When Gartner polled marketing leaders in the 2016 Gartner Digital Marketing Channel survey, 72% said the IoT will either create innovative marketing strategies or fundamentally alter how they engage their customers in three years or more. In time, the IoT will usher in hardware and IT upgrades in every industry, enabling more streamlined digital business at the intersection of people, things and enterprises.
“The proliferation of IoT touchpoints and data will raise the noise-to-signal ratio for marketers,” said Noah Elkin, research director, Gartner for Marketers. “This highlights the need to effectively orchestrate multichannel efforts.”

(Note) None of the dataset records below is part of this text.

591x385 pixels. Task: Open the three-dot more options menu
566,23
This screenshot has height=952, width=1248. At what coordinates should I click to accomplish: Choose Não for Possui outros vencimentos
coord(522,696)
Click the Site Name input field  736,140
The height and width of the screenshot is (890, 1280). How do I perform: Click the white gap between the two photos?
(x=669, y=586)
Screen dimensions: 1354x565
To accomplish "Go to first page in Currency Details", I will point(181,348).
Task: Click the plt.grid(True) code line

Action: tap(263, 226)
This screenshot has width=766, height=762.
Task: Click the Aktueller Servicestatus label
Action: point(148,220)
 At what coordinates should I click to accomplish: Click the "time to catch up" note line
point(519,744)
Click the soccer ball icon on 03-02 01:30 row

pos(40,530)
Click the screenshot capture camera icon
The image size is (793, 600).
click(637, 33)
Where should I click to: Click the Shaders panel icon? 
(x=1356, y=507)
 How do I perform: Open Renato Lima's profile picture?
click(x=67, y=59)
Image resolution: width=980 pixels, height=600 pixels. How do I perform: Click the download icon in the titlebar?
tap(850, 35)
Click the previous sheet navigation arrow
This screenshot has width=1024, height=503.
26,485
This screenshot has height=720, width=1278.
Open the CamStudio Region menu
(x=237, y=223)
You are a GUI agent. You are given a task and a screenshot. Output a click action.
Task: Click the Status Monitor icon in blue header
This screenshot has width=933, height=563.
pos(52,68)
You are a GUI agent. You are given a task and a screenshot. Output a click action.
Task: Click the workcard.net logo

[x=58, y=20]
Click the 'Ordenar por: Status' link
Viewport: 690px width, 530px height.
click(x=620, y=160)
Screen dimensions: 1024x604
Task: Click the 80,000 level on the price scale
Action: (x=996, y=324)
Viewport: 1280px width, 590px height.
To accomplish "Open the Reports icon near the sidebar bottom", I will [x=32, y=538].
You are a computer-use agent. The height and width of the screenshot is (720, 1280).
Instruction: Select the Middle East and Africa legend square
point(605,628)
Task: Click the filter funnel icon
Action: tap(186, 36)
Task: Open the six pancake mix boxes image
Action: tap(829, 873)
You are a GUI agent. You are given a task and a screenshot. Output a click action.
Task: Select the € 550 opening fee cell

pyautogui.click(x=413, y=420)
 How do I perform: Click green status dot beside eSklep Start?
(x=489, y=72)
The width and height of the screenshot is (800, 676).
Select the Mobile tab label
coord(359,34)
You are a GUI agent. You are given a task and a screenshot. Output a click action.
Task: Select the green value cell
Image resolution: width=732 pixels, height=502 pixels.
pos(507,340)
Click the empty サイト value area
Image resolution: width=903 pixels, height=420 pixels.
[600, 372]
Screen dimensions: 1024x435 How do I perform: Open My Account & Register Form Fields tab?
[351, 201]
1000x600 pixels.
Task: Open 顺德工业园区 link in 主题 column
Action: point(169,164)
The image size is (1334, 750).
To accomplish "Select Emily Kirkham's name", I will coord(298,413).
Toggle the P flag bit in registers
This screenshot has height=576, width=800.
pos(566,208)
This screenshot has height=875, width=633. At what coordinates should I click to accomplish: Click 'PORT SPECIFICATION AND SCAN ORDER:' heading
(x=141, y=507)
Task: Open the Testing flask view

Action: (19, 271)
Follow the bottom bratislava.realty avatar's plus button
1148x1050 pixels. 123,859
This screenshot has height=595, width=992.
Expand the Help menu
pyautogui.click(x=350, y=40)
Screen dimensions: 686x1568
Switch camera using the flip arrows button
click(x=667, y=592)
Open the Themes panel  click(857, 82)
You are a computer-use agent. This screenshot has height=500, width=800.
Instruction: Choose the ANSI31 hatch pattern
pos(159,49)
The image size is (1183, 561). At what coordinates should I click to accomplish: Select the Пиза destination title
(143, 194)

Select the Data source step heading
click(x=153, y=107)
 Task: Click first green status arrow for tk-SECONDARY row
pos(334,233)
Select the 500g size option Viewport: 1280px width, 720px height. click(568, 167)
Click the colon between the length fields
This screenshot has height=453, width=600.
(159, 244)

What are the key “orchestration elements” that align various components to enable companies like Jaguar Land Rover to execute a successful IoT initiative?
Designate a champion
As social media and mobile marketing gained traction, companies designated mobile and social marketing specialists as a way to start making these capabilities central to the organization. The same holds true for IoT. Designate IoT specialists as a starting pathway to achieve a longer-term vision where IoT is central to the enterprise. Emphasize how the IoT can contribute to overall business growth to galvanize your team.
Explore a center of excellence model
A formal center of excellence (COE) to govern, evangelize and implement IoT best practices augments the efforts of individual specialists. The COE structure prioritizes a centralized approach to strategy, methodology and technology investment while allowing execution to be decentralized.
Partner with IT
Multichannel marketers need to work closely with IT peers to institute clear customer data privacy and security protocols that cover vendor and partner selection through to implementation. According to the Gartner Predicts 2016: Security for the Internet of Things report, device discovery, provisioning and authentication, and data protection will account for 50% of all IoT security spend through 2020.
Align processes
Ensure your marketing processes reflect user behavior associated with connected products. Look to integrate third-party connected objects like Jaguar Land Rover did with Bluetooth tracking. A consumer products company might work with Amazon to create a Dash button that leverages Amazon’s vast buying audience, then design a marketing program around the reorder frequency and specific quantities unique to Dash users.
“Engaging the IoT,” Mr. Elkin said, “provides multichannel marketers with an avenue to enrich customer experience through ubiquitous connectivity.”